The state has three years of data to show that business tax rate cuts did not starve the state of funding, but instead likely contributed to the increased economic activity that fueled an unexpected $319.5 million business tax windfall.

The revenue loss projections were made using static scoring, which does not take economic growth or changed business behavior into account. They represent a simple mathematical calculation of state tax receipts assuming that lower tax rates have no effect on anyone’s behavior. The state’s experience since 2016 shows why this is a bad way to project tax revenue. 

Moreover, neither the projections nor the rate cuts themselves support the claim that the budget’s business tax cuts were targeted to the wealthiest corporations.
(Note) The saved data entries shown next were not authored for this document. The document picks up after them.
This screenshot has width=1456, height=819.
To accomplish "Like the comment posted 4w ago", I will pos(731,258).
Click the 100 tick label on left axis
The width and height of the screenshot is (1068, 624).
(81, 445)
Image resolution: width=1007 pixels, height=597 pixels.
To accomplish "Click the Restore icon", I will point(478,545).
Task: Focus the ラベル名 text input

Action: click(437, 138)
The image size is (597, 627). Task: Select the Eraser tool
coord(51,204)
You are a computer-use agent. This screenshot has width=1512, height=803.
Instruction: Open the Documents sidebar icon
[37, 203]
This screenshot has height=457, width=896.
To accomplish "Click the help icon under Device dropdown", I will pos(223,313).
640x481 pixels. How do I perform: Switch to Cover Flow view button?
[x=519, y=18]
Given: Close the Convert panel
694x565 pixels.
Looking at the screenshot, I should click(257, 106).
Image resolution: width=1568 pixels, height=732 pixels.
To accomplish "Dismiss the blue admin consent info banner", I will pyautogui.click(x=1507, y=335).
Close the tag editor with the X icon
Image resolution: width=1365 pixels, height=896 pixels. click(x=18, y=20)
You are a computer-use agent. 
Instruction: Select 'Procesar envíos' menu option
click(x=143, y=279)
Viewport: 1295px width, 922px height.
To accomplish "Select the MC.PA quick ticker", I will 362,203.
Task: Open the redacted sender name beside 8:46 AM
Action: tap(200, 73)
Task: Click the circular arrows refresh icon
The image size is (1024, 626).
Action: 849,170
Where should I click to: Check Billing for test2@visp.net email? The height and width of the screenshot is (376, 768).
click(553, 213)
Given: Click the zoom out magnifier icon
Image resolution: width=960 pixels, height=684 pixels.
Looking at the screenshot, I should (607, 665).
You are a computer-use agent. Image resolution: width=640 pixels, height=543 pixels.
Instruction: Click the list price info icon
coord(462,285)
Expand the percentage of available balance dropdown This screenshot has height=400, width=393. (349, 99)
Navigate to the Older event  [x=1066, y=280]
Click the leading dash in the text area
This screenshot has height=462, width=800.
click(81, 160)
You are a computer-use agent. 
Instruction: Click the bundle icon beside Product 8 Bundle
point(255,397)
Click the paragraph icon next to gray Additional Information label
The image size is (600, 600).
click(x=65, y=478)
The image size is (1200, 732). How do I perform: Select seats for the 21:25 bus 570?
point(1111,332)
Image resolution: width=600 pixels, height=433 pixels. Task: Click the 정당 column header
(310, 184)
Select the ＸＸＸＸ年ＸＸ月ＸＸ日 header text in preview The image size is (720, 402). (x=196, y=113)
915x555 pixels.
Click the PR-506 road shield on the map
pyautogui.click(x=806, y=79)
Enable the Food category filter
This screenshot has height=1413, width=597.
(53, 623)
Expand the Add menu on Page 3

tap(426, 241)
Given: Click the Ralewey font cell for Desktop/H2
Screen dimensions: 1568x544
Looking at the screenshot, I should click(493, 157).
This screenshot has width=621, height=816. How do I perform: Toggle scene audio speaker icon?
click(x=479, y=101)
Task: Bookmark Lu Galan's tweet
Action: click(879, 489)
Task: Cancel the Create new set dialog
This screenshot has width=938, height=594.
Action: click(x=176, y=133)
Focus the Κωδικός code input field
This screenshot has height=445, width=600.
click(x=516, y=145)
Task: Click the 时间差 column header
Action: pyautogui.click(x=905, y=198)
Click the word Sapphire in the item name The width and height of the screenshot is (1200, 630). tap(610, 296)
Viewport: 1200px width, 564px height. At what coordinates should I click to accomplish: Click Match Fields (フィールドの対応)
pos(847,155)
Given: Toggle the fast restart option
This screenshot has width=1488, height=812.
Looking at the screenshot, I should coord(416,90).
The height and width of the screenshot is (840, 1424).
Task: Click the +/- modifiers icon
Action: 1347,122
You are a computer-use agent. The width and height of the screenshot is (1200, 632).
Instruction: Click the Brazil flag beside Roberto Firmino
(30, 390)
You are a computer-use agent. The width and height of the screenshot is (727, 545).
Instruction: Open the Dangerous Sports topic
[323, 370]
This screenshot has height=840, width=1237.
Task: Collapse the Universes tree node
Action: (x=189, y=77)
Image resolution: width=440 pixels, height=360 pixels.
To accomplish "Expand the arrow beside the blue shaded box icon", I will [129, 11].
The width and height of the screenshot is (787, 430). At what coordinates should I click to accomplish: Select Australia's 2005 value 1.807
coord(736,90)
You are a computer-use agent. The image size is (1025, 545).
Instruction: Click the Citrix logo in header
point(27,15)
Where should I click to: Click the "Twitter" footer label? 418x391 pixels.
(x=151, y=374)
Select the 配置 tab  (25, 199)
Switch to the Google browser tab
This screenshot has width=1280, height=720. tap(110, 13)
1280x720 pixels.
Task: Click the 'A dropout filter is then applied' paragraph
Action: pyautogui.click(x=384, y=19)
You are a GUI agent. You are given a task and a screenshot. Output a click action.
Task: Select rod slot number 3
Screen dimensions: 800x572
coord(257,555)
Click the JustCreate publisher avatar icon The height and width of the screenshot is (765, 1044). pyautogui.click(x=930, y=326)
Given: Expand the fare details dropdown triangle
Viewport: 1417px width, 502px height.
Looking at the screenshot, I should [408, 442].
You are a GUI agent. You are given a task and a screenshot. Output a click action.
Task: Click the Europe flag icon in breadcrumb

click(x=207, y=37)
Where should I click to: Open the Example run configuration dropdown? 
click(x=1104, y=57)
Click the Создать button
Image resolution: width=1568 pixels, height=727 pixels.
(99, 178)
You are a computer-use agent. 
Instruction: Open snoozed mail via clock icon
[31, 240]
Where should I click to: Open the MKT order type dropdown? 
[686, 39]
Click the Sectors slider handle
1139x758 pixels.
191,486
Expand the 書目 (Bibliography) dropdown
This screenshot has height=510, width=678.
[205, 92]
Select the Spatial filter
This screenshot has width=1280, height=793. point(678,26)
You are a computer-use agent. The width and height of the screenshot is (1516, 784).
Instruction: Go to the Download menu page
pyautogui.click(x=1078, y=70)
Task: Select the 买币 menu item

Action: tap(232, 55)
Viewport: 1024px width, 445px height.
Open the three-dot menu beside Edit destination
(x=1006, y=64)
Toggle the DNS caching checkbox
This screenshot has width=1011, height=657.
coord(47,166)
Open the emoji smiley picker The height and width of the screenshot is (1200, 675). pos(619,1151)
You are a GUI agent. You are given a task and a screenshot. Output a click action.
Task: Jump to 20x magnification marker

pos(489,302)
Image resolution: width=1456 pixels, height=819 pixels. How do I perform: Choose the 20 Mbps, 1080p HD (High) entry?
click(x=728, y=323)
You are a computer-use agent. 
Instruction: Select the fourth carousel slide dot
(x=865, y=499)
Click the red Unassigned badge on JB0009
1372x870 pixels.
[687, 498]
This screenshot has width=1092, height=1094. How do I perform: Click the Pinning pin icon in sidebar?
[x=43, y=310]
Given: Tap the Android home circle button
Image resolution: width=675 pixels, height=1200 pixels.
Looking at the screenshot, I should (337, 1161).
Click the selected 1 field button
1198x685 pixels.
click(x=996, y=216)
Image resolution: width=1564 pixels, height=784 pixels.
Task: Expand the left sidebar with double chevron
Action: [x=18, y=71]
The rate cuts are not targeted to wealthy corporations but apply to all businesses that have to file New Hampshire business taxes. 

Conclusion

There is no factual basis for the claim that DCYF funding in the 2018-19 state budget was neglected or diminished because of reduced business tax collections. Because business tax revenue has been significantly higher than projected since rate cuts began in 2016, legislators were able to increase DCYF funding by 17.3 percent in the 2018-19 budget. The first year of that budget brought in an additional $114 million in unanticipated business tax revenue, more than making up for the alleged $100 million in hypothetical future business tax losses. Those hypothetical future losses have not caused reduced DCYF funding and are inconsistent with the results of business tax rate cuts from 2016-2018. 

SYSC-DCYF Budgets

 

Download a pdf copy of this brief here: JBC DCYF Biz Tax Brief

1 reply
  1. Deanne says:

    There is a real problem when candidates can make claims/accusations that the voters would have a hard time researching to get the facts of the matter. When these kinds of statements are made repeatedly, it is impossible for regular busy working people to get to the bottom of them all … or even one.

    How do you get this information to the people who need to know what she claimed is not true? Very frustrating situation.